Rob Clucas

I'm a C++ software developer with experience optimising large-scale GPU applications


I am a final year PhD Student in the Laboratory for Scientific Computing at the University of Cambridge, supervised by Dr Philip Blakely and Professor Nikos Nikiforakis.

My research interests are primarily in distributed computing, particularly the application of challenging problems to multi-gpu systems. My recent research has involved developing a framework which makes large-scale multi-gpu programming accessible with minimal GPU knowledge, see ripple, and using it to solve difficult real-world problems in fluid and solid dynamics which require massive computational resources.
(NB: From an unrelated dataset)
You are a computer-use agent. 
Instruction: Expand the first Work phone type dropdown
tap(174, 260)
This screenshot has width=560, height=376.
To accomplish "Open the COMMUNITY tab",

I have been using C++ and CUDA for the past 7 years, and enjoy optimising applications, both for multi-threaded CPUs and especially for GPUs. I am also interested in machine learning, both in keeping up with the latest research, as well as in exploring existing frameworks such as PyTorch and Tensorflow to understand how they work and potentially contribute in the future.
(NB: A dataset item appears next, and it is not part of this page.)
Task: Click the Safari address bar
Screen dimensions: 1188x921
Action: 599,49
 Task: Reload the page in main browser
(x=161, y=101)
The work I most enjoy is at the intersection of research and application, particularly involving GPUs, and am interested in any such job opportunities.

Outside of my work, I enjoy reading, playing golf, and triathlon. I am originally from South Africa, but have been in the UK for the past 4 years.

Education


PhD in Physics

University of Cambridge

Jan 2018 - March 2021

Advisor : Dr Philip Blakely & Prof Nikos Nikiforakis
Thesis : Acceleration of Fluid and Solid Dynamics on Massively Parallel Systems

I have developed a general purpose compute framework which allows parallel programs with flexible data layout (AoS/SoA) to be executed on many-gpu systems with minimal knowledge of distributed programming or GPUs, and without performance compromise. I have used the framework to solve large multi-material interaction problems in computational fluid and solid dynamics on many GPUs, which has not previously been done.

MPhil in Scientific Computing

University of Cambridge

Sept 2016 - Sept 2017

Advisor : Dr Philip Blakely
Thesis : Embedded Boundary Methods on Highly Parallel Architectures

I developed a GPU solution for a problem in computational fluid dynamics, the cut cell problem, which was an order of magnitude improvement compared to a parallel CPU implementation, and identified areas where further performance improvements could be made.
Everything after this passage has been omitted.